**What is being asked:**
Each line of the data below between the one containing "The image size is (337, 262)." and the one containing "This screenshot has width=1424, height=671.", both included, is to be repeated exactly. Please omit pictures.

____________

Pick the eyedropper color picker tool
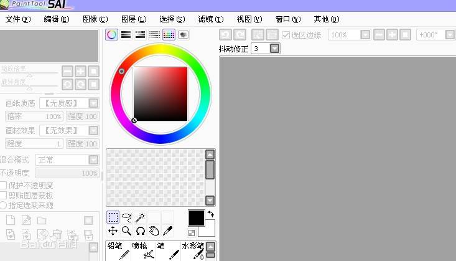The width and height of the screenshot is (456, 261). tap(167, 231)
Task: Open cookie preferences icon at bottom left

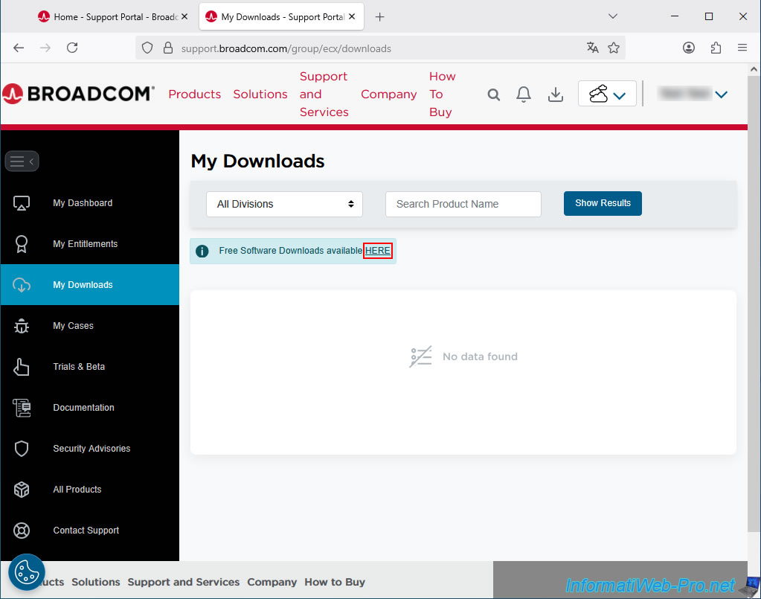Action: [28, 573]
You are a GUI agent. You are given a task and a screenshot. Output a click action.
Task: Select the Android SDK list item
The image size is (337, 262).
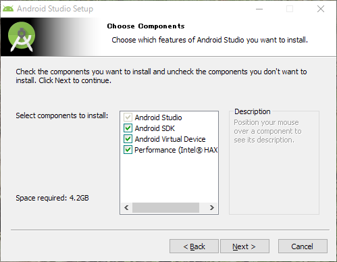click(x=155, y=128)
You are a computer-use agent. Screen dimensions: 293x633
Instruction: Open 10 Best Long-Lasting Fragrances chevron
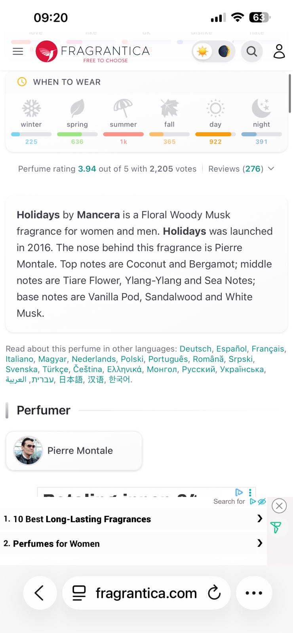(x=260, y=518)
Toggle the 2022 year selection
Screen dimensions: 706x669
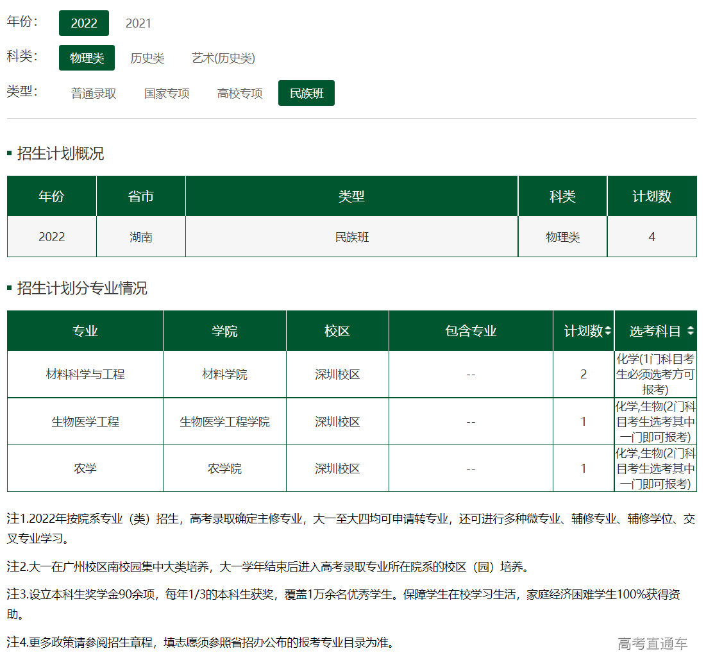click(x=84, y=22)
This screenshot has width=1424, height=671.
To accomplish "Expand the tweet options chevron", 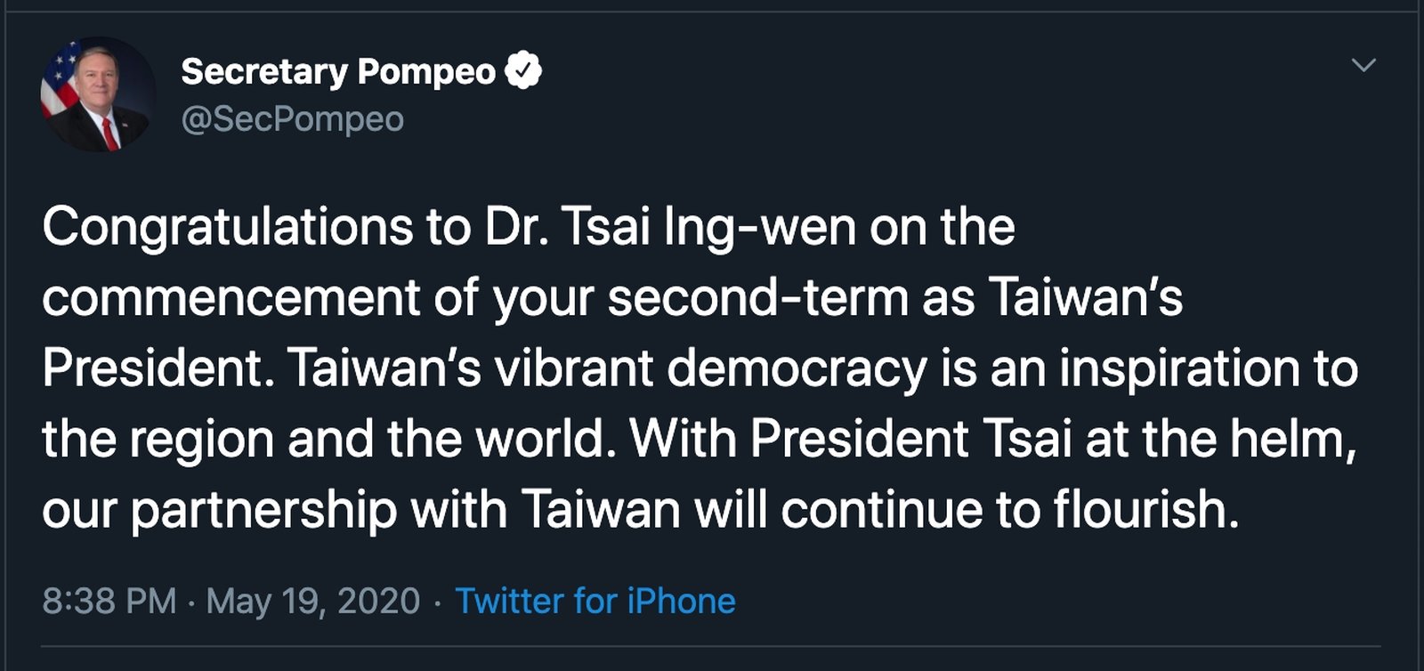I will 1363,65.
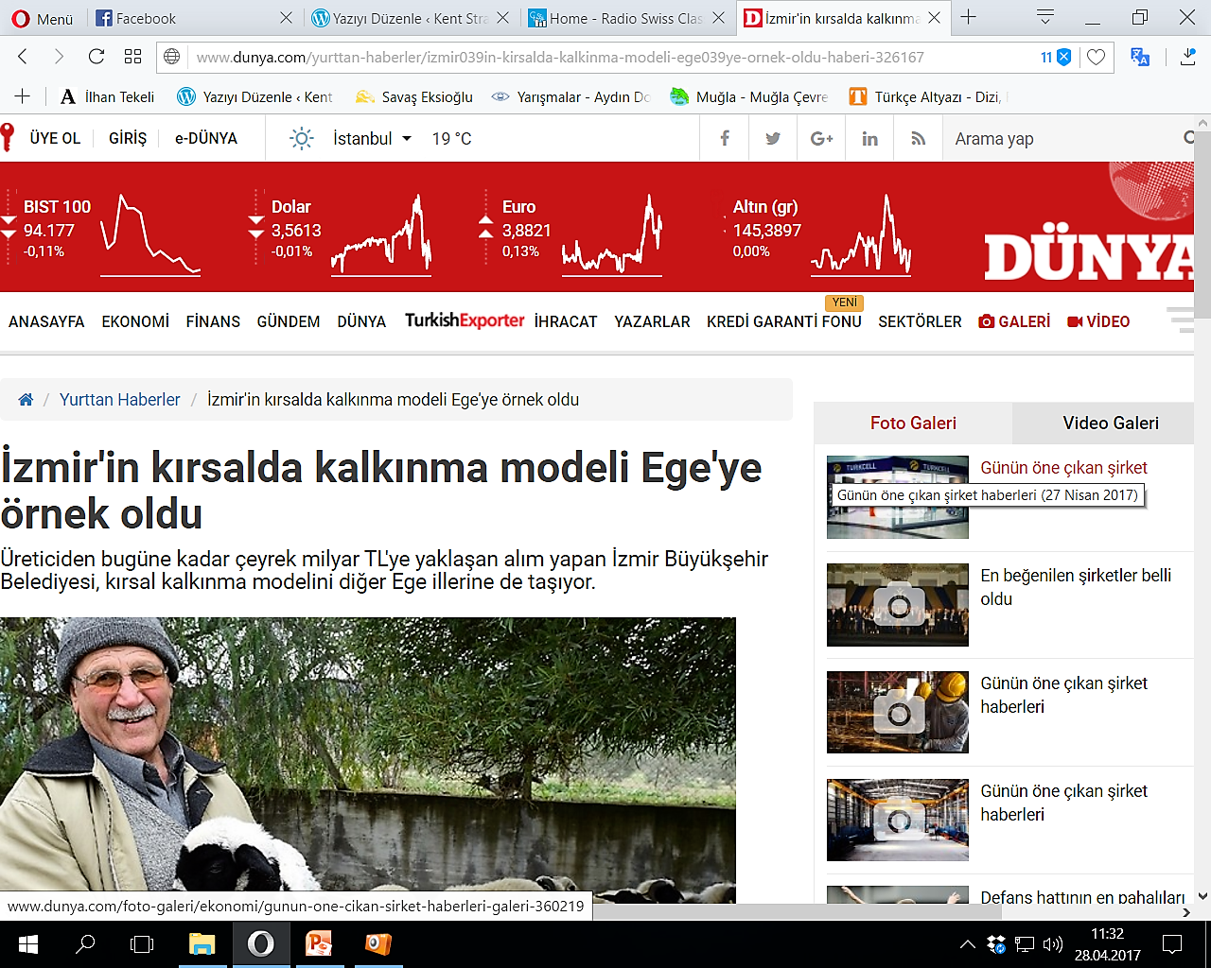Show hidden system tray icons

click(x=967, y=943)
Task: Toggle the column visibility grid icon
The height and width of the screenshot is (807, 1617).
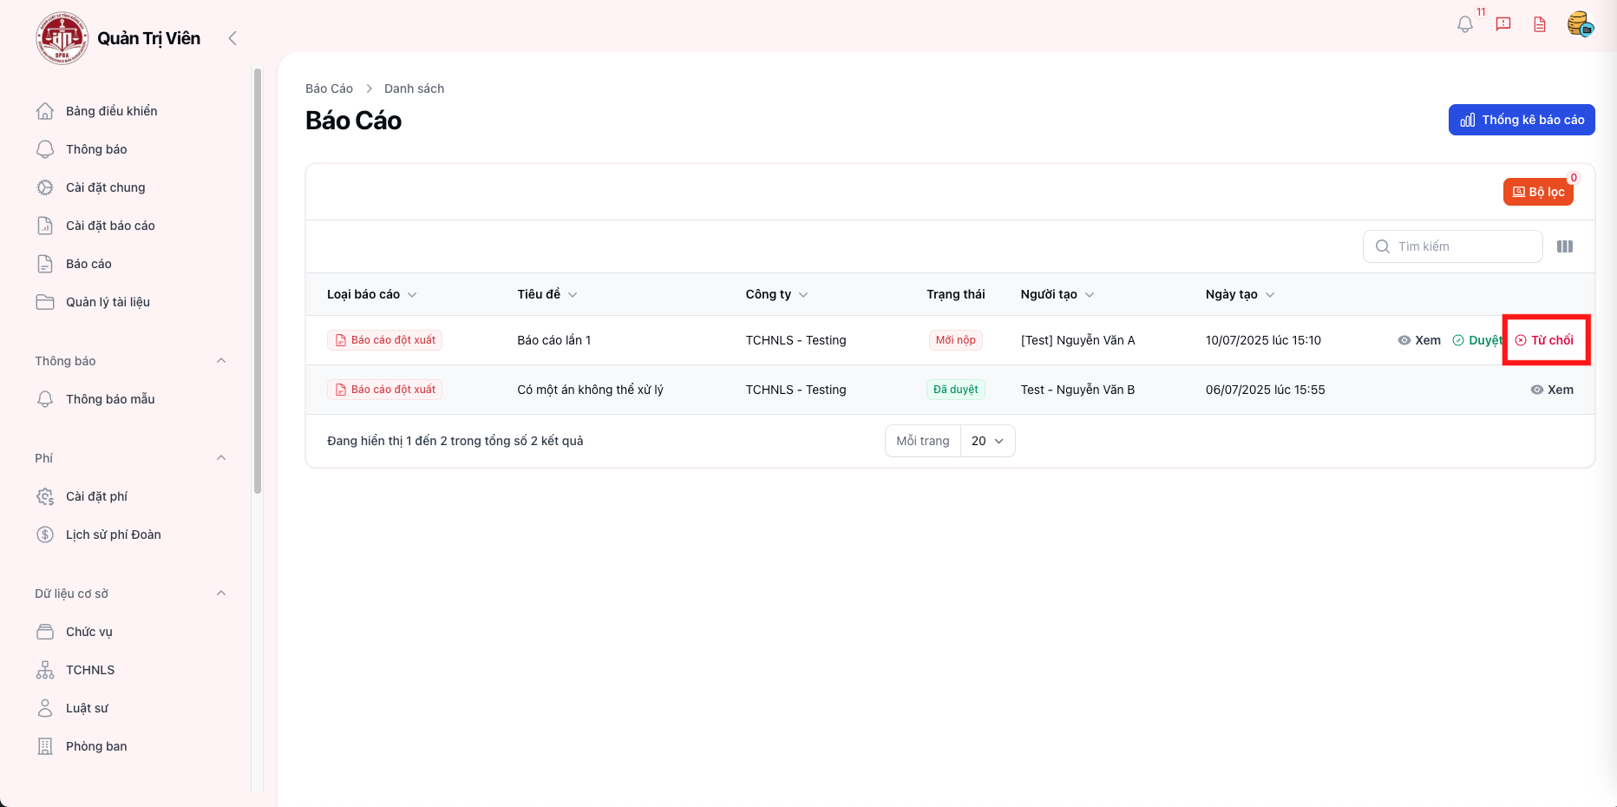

____________

**Your solution:**
The image size is (337, 262).
click(x=155, y=128)
You are a computer-use agent. Screen dimensions: 293x633
Instruction: Open 10 Best Long-Lasting Fragrances chevron
(x=260, y=518)
Toggle the 2022 year selection
Screen dimensions: 706x669
click(x=84, y=22)
This screenshot has width=1424, height=671.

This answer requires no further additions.